Saved data entries
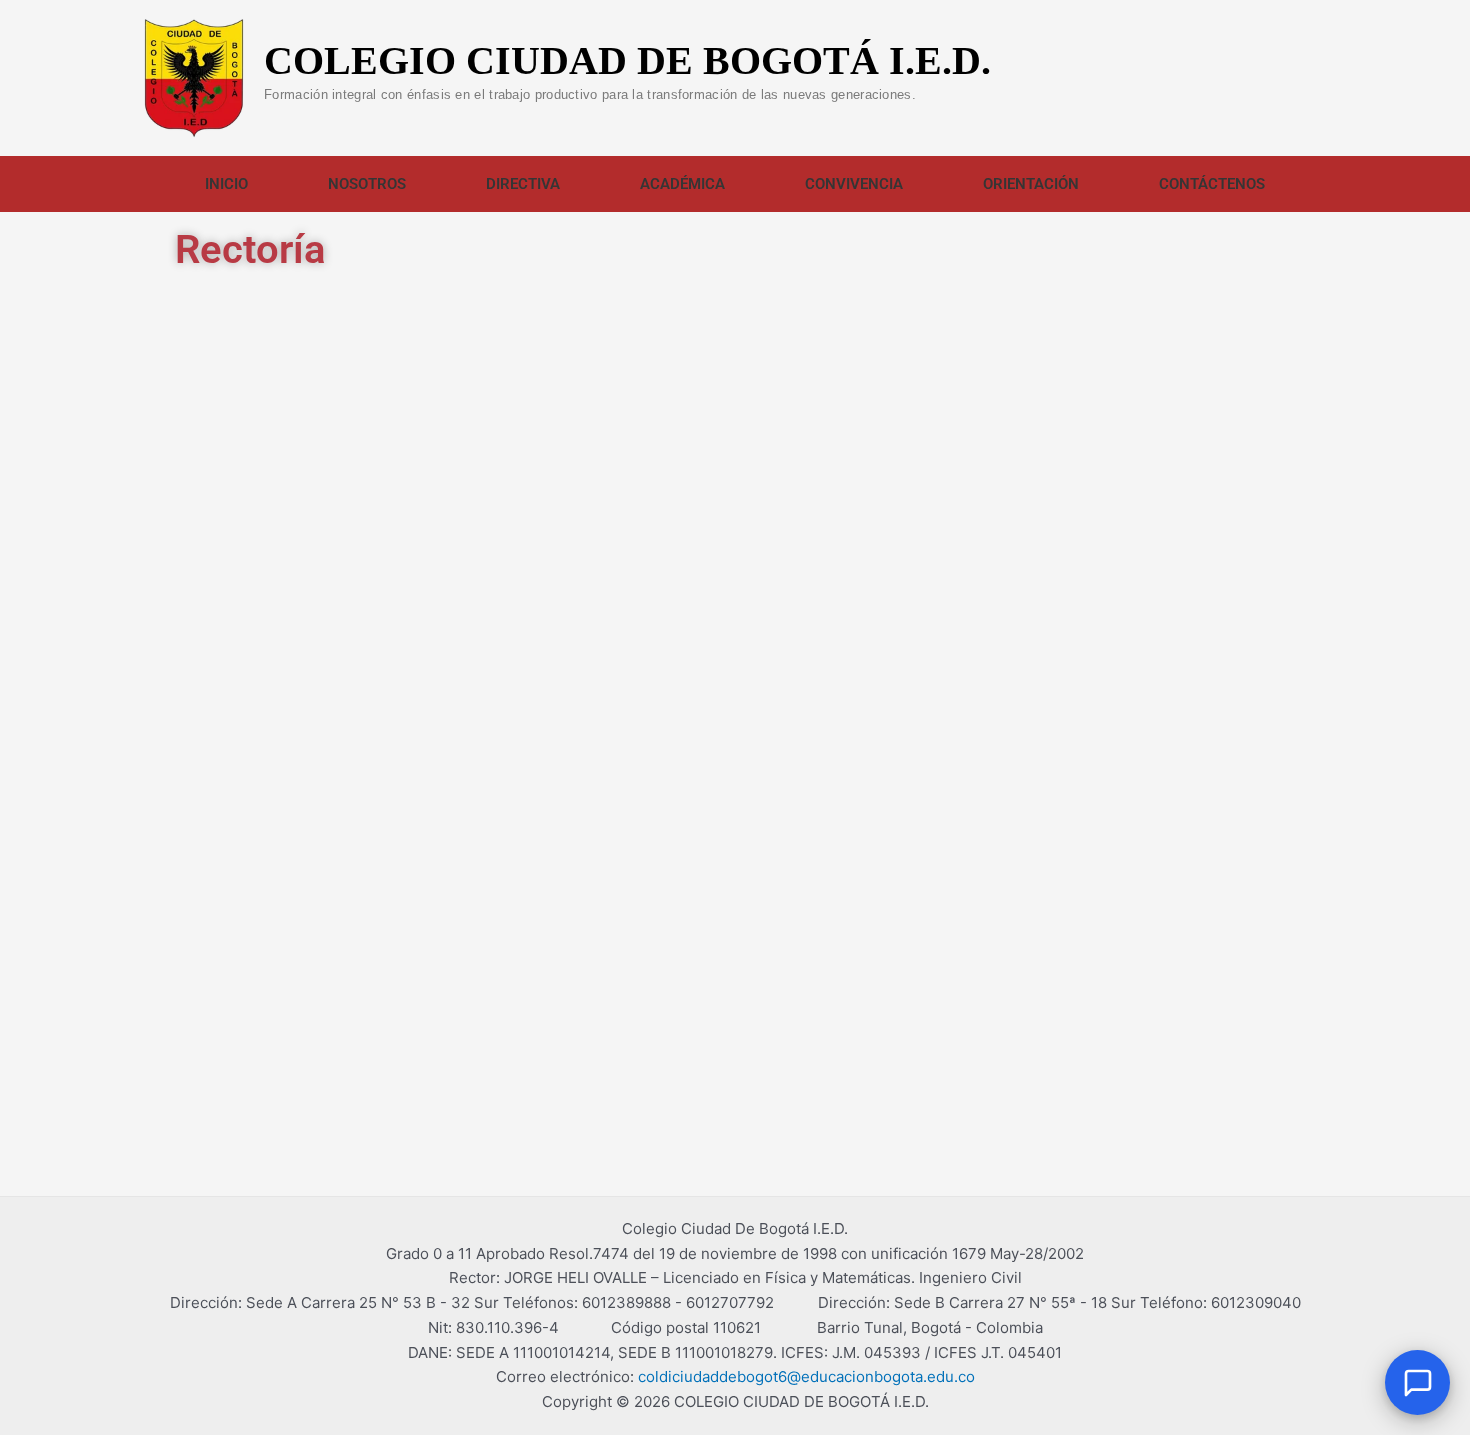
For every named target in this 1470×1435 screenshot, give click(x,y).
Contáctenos (1212, 184)
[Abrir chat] (1417, 1382)
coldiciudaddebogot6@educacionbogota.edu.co (806, 1376)
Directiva (523, 184)
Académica (682, 184)
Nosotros (367, 184)
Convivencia (854, 184)
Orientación (1031, 184)
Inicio (226, 184)
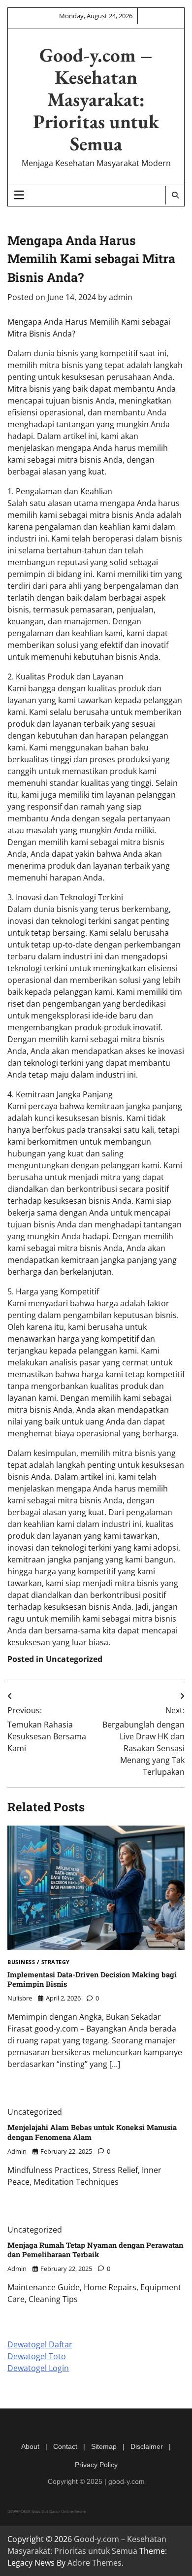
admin (120, 297)
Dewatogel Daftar (39, 2344)
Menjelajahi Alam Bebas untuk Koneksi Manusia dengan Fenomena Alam (92, 2131)
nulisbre (19, 1998)
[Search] (174, 195)
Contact (65, 2446)
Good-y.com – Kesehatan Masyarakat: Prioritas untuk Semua (96, 99)
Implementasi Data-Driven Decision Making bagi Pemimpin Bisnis (92, 1979)
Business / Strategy (38, 1962)
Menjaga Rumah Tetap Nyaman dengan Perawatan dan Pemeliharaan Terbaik (95, 2249)
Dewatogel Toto (36, 2356)
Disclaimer (146, 2446)
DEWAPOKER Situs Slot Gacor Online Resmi (46, 2511)
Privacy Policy (96, 2465)
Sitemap (104, 2446)
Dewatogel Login (38, 2368)
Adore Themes (94, 2562)
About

*Required action:* Quote only the lines from the line containing "Menjaga Rumah Tetap" through the end of the entries, keeping the first and the last.

*Answer to this exercise:*
Menjaga Rumah Tetap Nyaman dengan Perawatan dan Pemeliharaan Terbaik (95, 2249)
Dewatogel Toto (36, 2356)
Disclaimer (146, 2446)
DEWAPOKER Situs Slot Gacor Online Resmi (46, 2511)
Privacy Policy (96, 2465)
Sitemap (104, 2446)
Dewatogel Login (38, 2368)
Adore Themes (94, 2562)
About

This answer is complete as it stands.